The education-practice gap is still a leading issue in nursing. A five-year study of 5,000 newly graduated nursing students showed that only 23% could demonstrate entry-level competency and basic readiness to care for patients. Through COVID, that number decreased to 9%. The American Association of Colleges of Nursing concluded that nursing education needs new thinking and approaches to prepare students to be work-ready by graduation. Without this preparation, new nurses can experience high stress and commit practice errors, affecting patient health outcomes. Around 25% of new nurses quit during their first year on the job, which significantly affects patient care access and quality, and increases the burden for the nurses who remain behind.

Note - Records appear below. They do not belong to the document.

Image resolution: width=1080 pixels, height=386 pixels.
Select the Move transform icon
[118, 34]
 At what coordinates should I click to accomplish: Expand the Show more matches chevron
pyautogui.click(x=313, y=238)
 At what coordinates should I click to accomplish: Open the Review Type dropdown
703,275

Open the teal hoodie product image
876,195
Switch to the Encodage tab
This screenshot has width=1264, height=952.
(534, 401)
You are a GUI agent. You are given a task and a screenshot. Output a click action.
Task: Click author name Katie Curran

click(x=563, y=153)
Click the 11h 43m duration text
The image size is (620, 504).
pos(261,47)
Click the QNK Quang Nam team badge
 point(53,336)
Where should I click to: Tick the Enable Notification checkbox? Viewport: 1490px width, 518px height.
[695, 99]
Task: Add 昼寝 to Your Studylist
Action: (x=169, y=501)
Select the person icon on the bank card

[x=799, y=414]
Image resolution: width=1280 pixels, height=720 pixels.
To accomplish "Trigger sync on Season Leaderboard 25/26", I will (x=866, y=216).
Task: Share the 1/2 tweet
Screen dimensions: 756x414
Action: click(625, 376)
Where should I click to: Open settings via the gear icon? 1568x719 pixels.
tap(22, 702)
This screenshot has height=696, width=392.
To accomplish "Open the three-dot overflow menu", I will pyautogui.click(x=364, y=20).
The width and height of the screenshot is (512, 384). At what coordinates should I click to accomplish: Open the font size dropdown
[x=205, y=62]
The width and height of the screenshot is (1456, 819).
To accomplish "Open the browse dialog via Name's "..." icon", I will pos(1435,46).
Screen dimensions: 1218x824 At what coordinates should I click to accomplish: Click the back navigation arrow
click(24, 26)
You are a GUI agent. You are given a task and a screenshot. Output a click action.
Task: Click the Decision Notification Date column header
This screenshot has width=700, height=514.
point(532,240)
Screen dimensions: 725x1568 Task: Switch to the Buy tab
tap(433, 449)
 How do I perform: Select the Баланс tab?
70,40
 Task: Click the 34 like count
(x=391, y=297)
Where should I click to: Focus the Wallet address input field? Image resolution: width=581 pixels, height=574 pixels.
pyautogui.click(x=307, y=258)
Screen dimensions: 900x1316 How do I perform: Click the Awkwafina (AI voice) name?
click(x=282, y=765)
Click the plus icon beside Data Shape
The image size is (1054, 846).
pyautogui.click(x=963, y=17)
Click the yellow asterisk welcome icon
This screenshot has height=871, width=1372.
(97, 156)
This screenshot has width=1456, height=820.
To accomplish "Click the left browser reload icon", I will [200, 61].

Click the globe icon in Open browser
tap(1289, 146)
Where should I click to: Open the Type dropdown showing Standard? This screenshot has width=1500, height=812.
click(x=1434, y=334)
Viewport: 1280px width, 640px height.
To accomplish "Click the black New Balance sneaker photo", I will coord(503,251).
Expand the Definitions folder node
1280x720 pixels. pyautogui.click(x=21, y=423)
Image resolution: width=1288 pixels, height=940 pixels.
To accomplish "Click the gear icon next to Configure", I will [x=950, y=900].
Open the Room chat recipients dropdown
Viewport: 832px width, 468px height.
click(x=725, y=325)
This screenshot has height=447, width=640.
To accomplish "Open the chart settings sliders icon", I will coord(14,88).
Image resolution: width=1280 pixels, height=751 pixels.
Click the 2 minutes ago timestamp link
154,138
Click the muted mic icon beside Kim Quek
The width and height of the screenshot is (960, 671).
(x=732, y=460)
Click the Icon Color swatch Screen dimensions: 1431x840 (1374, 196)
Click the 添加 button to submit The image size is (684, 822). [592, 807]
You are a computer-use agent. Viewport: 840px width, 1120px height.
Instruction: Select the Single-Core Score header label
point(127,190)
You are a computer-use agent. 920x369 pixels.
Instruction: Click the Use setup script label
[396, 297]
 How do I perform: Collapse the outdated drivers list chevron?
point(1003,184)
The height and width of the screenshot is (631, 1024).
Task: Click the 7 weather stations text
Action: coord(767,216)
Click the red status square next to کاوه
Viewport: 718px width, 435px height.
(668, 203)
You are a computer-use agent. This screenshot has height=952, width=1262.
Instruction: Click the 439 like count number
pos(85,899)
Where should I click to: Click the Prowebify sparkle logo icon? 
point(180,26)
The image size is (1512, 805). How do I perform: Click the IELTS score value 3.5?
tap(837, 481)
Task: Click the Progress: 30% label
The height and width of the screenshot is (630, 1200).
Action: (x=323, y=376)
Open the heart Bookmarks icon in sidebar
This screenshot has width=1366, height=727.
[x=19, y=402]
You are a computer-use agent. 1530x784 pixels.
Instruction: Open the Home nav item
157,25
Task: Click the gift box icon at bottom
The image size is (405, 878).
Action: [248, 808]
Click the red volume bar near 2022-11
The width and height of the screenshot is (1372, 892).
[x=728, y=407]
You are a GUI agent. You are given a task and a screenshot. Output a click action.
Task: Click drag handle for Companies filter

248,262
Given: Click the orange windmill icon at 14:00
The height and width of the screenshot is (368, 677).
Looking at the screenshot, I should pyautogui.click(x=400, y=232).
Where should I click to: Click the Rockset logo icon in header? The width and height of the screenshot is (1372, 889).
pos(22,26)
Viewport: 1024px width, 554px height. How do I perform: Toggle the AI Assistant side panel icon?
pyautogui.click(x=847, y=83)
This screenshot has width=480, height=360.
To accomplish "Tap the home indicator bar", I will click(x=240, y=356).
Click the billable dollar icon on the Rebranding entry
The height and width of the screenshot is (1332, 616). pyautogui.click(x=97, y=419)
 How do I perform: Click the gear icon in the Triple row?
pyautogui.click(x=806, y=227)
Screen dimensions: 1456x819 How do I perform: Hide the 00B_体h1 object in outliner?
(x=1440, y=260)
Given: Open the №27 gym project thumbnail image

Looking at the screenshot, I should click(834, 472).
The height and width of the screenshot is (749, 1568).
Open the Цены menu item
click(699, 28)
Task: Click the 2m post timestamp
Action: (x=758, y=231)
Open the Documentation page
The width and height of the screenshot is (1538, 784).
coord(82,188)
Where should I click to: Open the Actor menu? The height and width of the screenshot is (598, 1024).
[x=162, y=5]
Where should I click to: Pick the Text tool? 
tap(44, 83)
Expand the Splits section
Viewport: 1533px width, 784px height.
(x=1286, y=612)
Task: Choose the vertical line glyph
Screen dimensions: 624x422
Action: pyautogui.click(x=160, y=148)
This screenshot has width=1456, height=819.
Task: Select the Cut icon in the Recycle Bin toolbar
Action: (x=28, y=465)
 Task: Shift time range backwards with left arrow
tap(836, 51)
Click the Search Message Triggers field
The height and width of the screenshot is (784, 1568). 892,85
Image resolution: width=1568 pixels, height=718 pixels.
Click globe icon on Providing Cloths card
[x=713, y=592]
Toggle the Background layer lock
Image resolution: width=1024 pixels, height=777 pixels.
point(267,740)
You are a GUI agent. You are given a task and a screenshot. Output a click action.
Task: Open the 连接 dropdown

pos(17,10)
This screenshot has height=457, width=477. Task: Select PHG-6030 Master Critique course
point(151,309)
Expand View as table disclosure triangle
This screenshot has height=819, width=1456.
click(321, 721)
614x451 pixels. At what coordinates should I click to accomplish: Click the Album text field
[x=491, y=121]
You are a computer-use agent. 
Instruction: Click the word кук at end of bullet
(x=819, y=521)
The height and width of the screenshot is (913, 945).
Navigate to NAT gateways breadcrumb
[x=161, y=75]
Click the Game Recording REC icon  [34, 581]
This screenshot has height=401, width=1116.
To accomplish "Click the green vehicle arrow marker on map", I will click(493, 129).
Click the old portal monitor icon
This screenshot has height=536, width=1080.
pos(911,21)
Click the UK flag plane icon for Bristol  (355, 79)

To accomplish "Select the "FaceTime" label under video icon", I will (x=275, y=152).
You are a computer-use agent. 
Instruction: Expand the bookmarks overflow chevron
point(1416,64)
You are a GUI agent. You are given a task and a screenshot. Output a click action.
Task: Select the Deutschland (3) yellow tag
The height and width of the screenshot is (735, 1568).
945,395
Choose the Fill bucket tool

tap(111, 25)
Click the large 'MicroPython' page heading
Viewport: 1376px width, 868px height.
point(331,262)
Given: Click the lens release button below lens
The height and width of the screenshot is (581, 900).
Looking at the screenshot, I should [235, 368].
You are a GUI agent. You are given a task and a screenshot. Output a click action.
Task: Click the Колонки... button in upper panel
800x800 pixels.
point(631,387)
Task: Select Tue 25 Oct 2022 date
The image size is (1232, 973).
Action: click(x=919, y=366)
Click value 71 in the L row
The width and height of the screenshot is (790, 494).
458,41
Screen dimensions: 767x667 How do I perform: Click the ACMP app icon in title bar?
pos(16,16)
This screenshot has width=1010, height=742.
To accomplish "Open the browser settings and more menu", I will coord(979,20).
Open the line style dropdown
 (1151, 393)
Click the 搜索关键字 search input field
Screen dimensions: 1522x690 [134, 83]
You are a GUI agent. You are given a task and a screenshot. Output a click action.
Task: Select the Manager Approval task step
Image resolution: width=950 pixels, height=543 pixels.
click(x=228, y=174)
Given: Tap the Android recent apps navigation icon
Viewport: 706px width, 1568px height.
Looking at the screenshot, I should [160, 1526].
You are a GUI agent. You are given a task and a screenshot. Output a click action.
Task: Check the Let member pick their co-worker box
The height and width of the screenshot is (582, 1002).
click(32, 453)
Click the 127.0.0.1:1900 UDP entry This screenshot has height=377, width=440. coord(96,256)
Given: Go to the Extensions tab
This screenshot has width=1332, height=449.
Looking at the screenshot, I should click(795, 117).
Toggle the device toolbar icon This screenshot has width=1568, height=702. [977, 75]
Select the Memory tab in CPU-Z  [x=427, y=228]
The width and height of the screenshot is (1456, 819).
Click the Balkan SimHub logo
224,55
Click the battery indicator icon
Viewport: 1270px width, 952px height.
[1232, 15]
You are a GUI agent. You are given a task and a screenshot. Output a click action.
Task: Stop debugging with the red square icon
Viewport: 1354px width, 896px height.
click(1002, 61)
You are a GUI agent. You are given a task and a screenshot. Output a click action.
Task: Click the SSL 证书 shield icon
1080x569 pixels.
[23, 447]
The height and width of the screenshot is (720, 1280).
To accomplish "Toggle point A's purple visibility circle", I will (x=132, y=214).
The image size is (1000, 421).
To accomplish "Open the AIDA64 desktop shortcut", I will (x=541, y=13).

The first step toward practice readiness is determining what nurses must know and do clinically. By collaborating with hospitals and clinics, we can gather the diagnoses, surgeries, medications, labs, procedures, and nursing skills for each nurse specialty and practice setting. This collaboration will allow organizations to create innovative nursing residencies and curricula based on actual clinical data and update them regularly with the latest health care changes.

With a clear focus on what nurses need to know and do, organizations can implement competency-based education that reflects real-life nursing and assesses relevant competencies to ensure graduates are ready to care for patients. As a result of these changes, we expect nurse retention and patient care to significantly improve as new, well-trained nurses reinforce health care’s frontlines.

We can provide nursing students and new nurses with the preparation they need to become practice-ready. They need our help, and sooner or later, we will need theirs.

To My Fellow Nurse Innovators:

My advice to other nurse innovators is to realize your worth. You have invested your career in caring for others. Nurses are experts in what works well in health care because we spend more time with patients than probably any other discipline. Utilize that experience, intuition, and insight to address the gaps we encounter as we care for our patients. If you can think of your innovative idea like your patient, there is a high likelihood that you will figure out what you need to do to bring your vision to a healthy reality. That’s just what nurses do.